A conventional loan is a type of mortgage that is not insured or guaranteed by the federal government. These loans are offered by private lenders such as banks, credit unions, and mortgage companies. Conventional loans are popular because they offer flexible terms, competitive interest rates, and higher loan limits compared to government-backed loans like FHA, VA, and USDA loans.
1. Conforming Loans – Loans that meet the guidelines set by Fannie Mae and Freddie Mac, including loan limits and borrower qualifications. 2. Non-Conforming Loans (Jumbo Loans) – Loans that exceed conforming loan limits or have unique borrower requirements.
✅ Lower Overall Loan Costs ✅ Flexible Down Payment Options ✅ No Mortgage Insurance with 20% Down ✅ Competitive Interest Rates ✅ Higher Loan Limits ✅ No Property Restrictions
A conventional loan is a great option if you: ✔ Have a good credit score (620 or higher). ✔ Can afford a 3%-20% down payment. ✔ Want to avoid long-term mortgage insurance (by putting 20% down). ✔ Prefer flexible property choices without FHA restrictions.
Conventional Loan Requirements
Credit Score Requirements
- Minimum Credit Score: 620 (Higher scores qualify for better rates)
- Good Credit History: Lenders prefer borrowers with a stable credit history and low credit utilization.
Down Payment
- 3% Down Payment: Available for first-time homebuyers or those with limited funds.
- 5% – 20% Down Payment: Standard for most borrowers.
- 20% or More: Eliminates the need for PMI.
Debt-to-Income (DTI) Ratio
- Maximum DTI: 43%-50% (Lenders prefer a lower ratio, but exceptions can be made).

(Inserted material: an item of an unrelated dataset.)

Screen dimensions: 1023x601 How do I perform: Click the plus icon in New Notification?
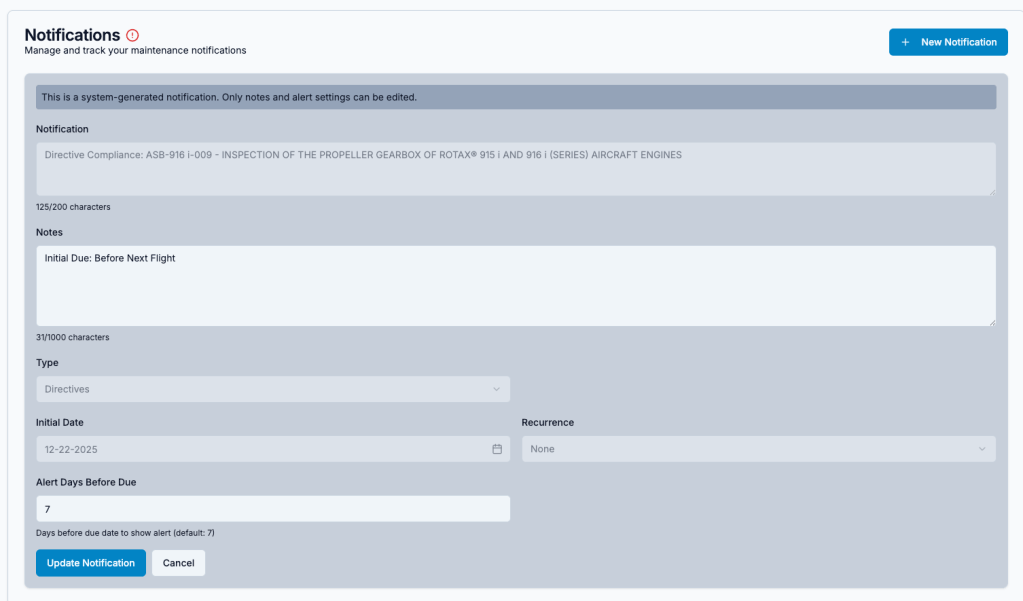[x=905, y=42]
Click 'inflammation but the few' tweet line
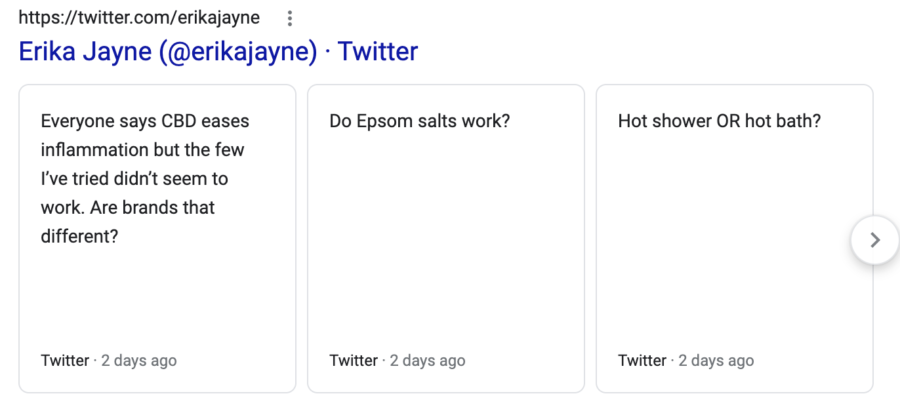The width and height of the screenshot is (900, 417). point(142,150)
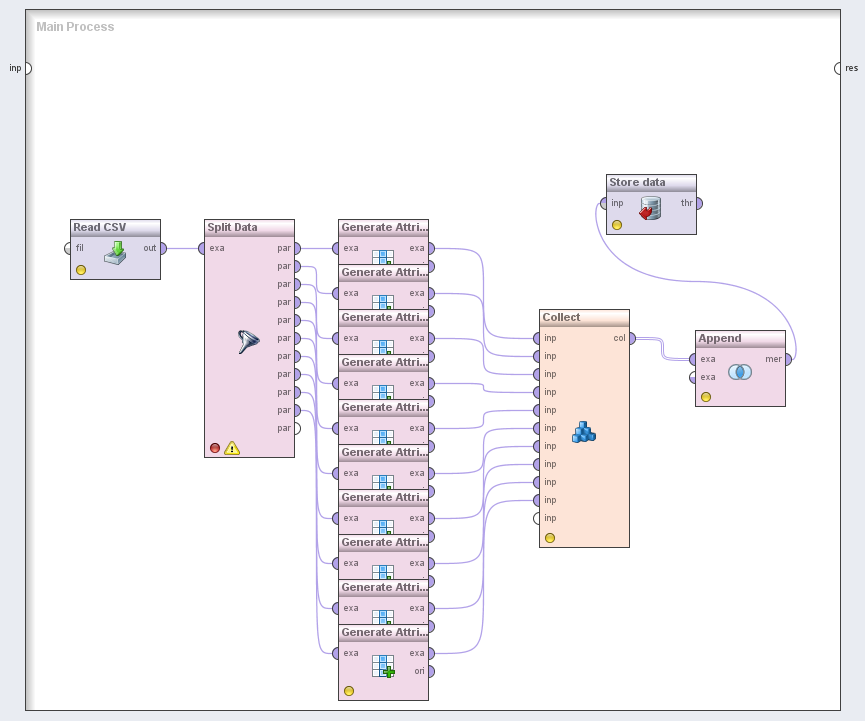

- Your monthly debts, including mortgage payments, should not exceed this percentage of your income.
Employment & Income Stability
- Steady Employment: A minimum of two years of employment history is typically required.
- Proof of Income: Pay stubs, tax returns, and W-2s are needed for verification.
Loan Limits
- The 2024 conventional loan limit for a single-family home is $766,550 in most areas but can be higher in expensive housing markets.
Private Mortgage Insurance (PMI)
- Required if the down payment is less than 20%.
- Can be canceled once equity reaches 20% or more, unlike FHA mortgage insurance, which lasts the life of the loan.